Tuesday, January 8, 2008

Controversy over the Golden Compass

I've been fascinated by the opposition to the Golden Compass. That's a movie (out in December to very disappointing numbers) based on a fantasy series His Dark Materials by Phillip Pullman. The trilogy fits into the genre of fantasy occupied by Tolkien, Lewis, and Rowling. It has, however, fallen victim to the culture wars in which zealous christians (the lower case is intentional here) have opposed it, ostensibly because the stories contain characters and plot sequences that are critical of the church.

Now that I've read into the third book (still reading) and seen the film, I want to make my own comments.

First, the "church" described in the books and implied in the movie bears only a glancing resemblance to the institutions of Christianity, perhaps closest to the Roman Catholic hierarchy, but not really. After all, the last "pope" was Calvin who moved the Vatican to Geneva. Pullman describes a religious institution and power system that has managed to squeeze all the spirit out of its life and exists to maintain its power by oppression rather than freedom. I rather enjoyed the straw figure Pullman has created because I don't love any part of the church that destroys freedom and joy and creative growth of the spirit.

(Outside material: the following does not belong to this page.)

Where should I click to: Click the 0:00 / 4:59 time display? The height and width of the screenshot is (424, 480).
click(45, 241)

Second, the books describe the "afterlife" as a mystical union with the universe. Now that's not too different than what was reported in the Times' report of the latest encyclical from Pope Benedict (in Rome, that is).

Third, Pullman's god is an absentee god of the theists who got the universe started and then went off to contemplate deeper things. It's another straw figure and it's easy to root for the demise of such a god.

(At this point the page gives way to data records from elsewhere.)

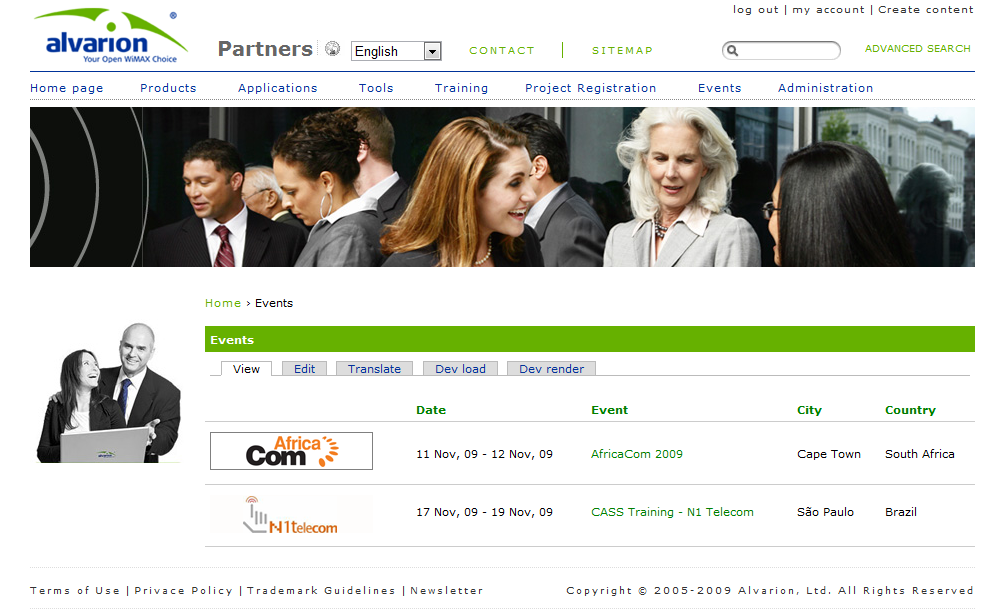Open the Dev render tab
The height and width of the screenshot is (616, 1005).
pyautogui.click(x=551, y=369)
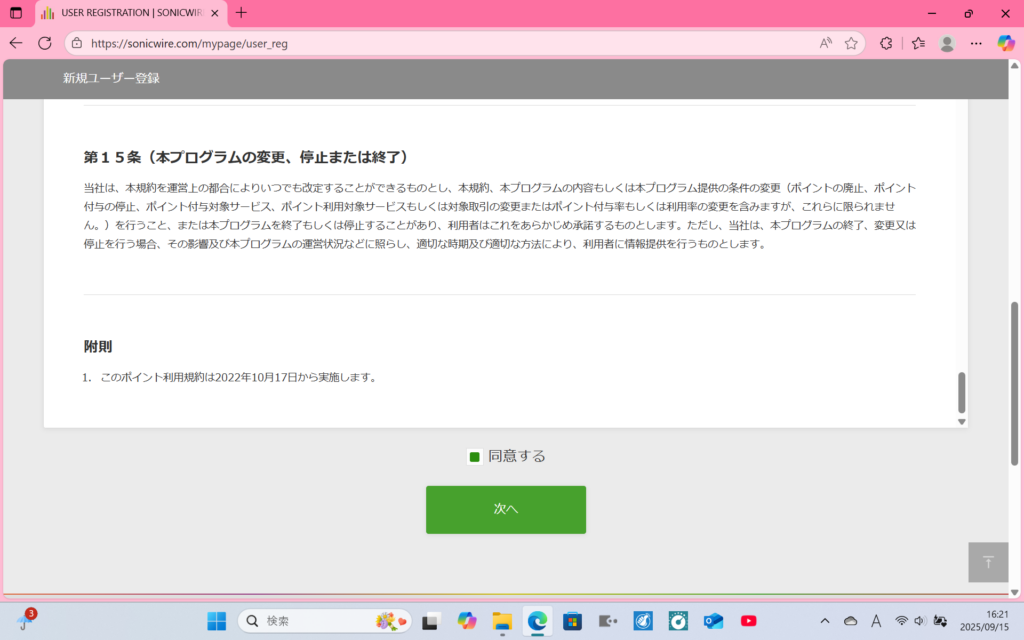The width and height of the screenshot is (1024, 640).
Task: Click the browser profile avatar
Action: click(947, 43)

Finally, the central character of "The Golden Compass" is a strong, bright, capably gifted, courageous, and fiercely independent little girl. It seems to me to be quite possible that more conservative forces in our church families are deeply, and probably unconsciously, unable to handle any story line that puts a female, particularly a female child, in leadership.

When we saw the film on a weekend evening just after Christmas it was shown in the smallest screening room in a local multiplex with not more than 15 people in attendance. What a shame that this imaginative story about truth-telling and making a world where children can be whole and happy has been so diminished by forces of unenlightenment.